Could it be that the BufferedReader's readLine() calls the InputStreamReader's read() method which in turn calls the InputStream's read() method? And the InputStream returns bytes converted to int, returning a single byte at a time, the InputStreamReader reads enough of these to make a single character and converts it to int and returns a single character at a time, and the BufferedReader reads enough of these characters represented as integers to make up a whole line? And returns the whole line as a String, returning only once instead of several times? I don't know, I'm just trying to get how things work.
Lots of thanks in advance!
This Streams in Java concepts and usage link, give a very nice explanations.
Streams, Readers, Writers, BufferedReader, BufferedWriter – these are the terminologies you will deal with in Java. There are the classes provided in Java to operate with input and output. It is really worth to know how these are related and how it is used. This post will explore the Streams in Java and other related classes in detail. So let us start:
Let us define each of these in high level then dig deeper.
Streams
Used to deal with byte level data
Reader/Writer
Used to deal with character level. It supports various character encoding also.
BufferedReader/BufferedWriter
To increase performance. Data to be read will be buffered in to memory for quick access.
While these are for taking input, just the corresponding classes exists for output as well. For example, if there is an InputStream that is meant to read stream of byte, and OutputStream will help in writing stream of bytes.
InputStreams
There are many types of InputStreams java provides. Each connect to distinct data sources such as byte array, File etc.
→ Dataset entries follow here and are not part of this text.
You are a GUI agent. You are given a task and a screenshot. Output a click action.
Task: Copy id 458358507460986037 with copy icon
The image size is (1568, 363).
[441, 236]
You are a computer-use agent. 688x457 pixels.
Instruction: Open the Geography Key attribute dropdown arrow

For example FileInputStream connects to a file data source and could be used to read bytes from a File. While ByteArrayInputStream could be used to treat byte array as input stream.
OutputStream
This helps in writing bytes to a data source. For almost every InputStream there is a corresponding OutputStream, wherever it makes sense.
UPDATE
What is Buffered Stream?
Here I'm quoting from Buffered Streams, Java documentation (With a technical explanation):
Buffered Streams
Most of the examples we've seen so far use unbuffered I/O. This means
each read or write request is handled directly by the underlying OS.
This can make a program much less efficient, since each such request
often triggers disk access, network activity, or some other operation
that is relatively expensive.
To reduce this kind of overhead, the Java platform implements buffered
I/O streams. Buffered input streams read data from a memory area known
as a buffer; the native input API is called only when the buffer is
empty. Similarly, buffered output streams write data to a buffer, and
the native output API is called only when the buffer is full.
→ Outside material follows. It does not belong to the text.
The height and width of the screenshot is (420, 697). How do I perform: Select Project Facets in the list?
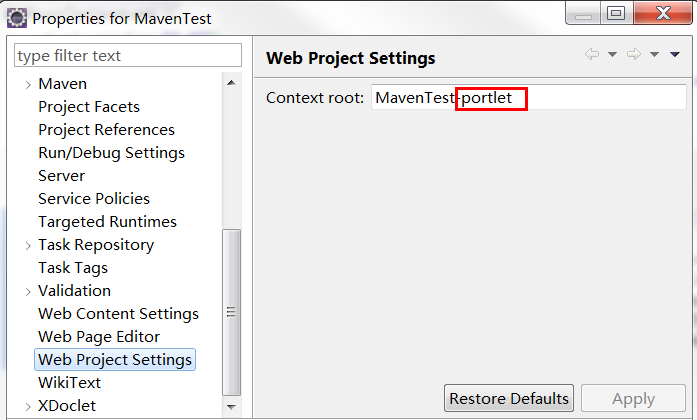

Sometimes I'm losing my hair reading a technical documentation. So, here I quote the more humane explanation from https://yfain.github.io/Java4Kids/:
In general, disk access is much slower than the processing performed
in memory; that’s why it’s not a good idea to access the disk a
thousand times to read a file of 1,000 bytes. To minimize the number
of times the disk is accessed, Java provides buffers, which serve as
reservoirs of data.
In reading File with FileInputStream then BufferedInputStream, the
class BufferedInputStream works as a middleman between FileInputStream
and the file itself. It reads a big chunk of bytes from a file into
memory (a buffer) in one shot, and the FileInputStream object then
reads single bytes from there, which are fast memory-to-memory
operations. BufferedOutputStream works similarly with the class
FileOutputStream.
The main idea here is to minimize disk access. Buffered streams are
not changing the type of the original streams — they just make reading
more efficient. A program performs stream chaining (or stream piping)
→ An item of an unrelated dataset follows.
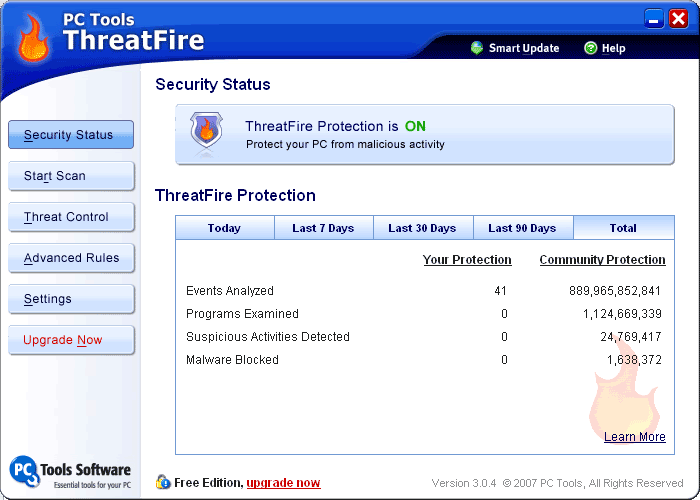Image resolution: width=700 pixels, height=500 pixels.
Task: Open the Last 90 Days tab
Action: pyautogui.click(x=522, y=228)
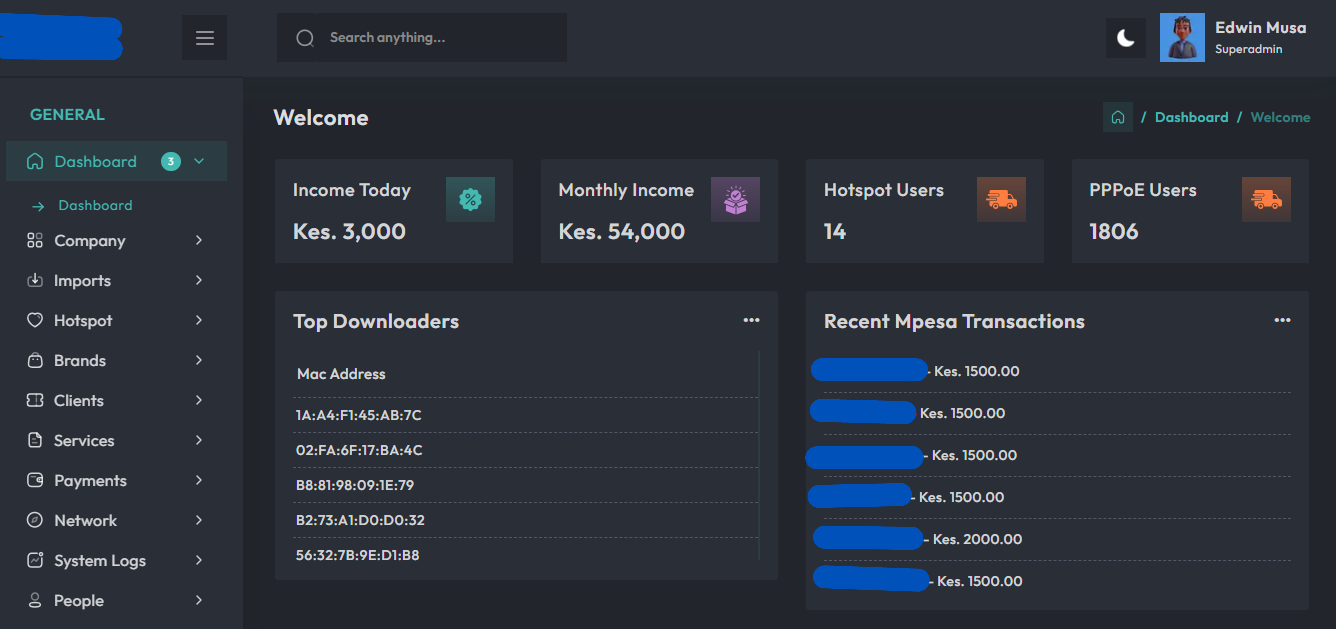Click the PPPoE Users truck icon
to connect streams, just as pipes are connected in plumbing.
InputStream, OutputStream, byte[], ByteBuffer are for binary data.
Reader, Writer, String, char are for text, internally Unicode, so that all scripts in the world may be combined (say Greek and Arabic).
InputStreamReader and OutputStreamWriter form a bridge between both. If you have some InputStream and know that its bytes is actually text in some encoding, Charset, then you can wrap the InputStream:
try (InputStreamReader reader =
new InputStreamReader(stream, StandardCharsets.UTF_8)) {
... read text ...
}
There is a constructor without Charset, but that is not portable, as it uses the default platform encoding.
On Android StandardCharset may not exist, use "UTF-8".
The derived classes FileInputStream and BufferedReader add something to the parent InputStream resp. Reader.
A FileInputStream is for input from a File, and BufferedReader uses a memory buffer, so the actual physical reading does not does not read character wise (inefficient). With new BufferedReader(otherReader) you add buffering to your original reader.
All this understood, there is the utility class Files with methods like newBufferedReader(Path, Charset) which add additional brevity.
I have read lots of articles on this very topic. I hope this might help you in some way.
Basically, the BufferedReader maintains an internal buffer.
During its read operation, it reads bytes from the files in bulk and stores that bytes in its internal buffer.
Now byte is passed to the program from that internal buffer for each read operation.
This reduces the number of communication between the program and the file or disks. Hence more efficient.

Does an OutputStreamWriter without buffering exist?

I need to convert a stream of char into a stream of bytes, i.e. I need an adapter from a java.io.Writer interface to a java.io.OutputStream, supporting any valid Charset which I will have as a configuration parameter.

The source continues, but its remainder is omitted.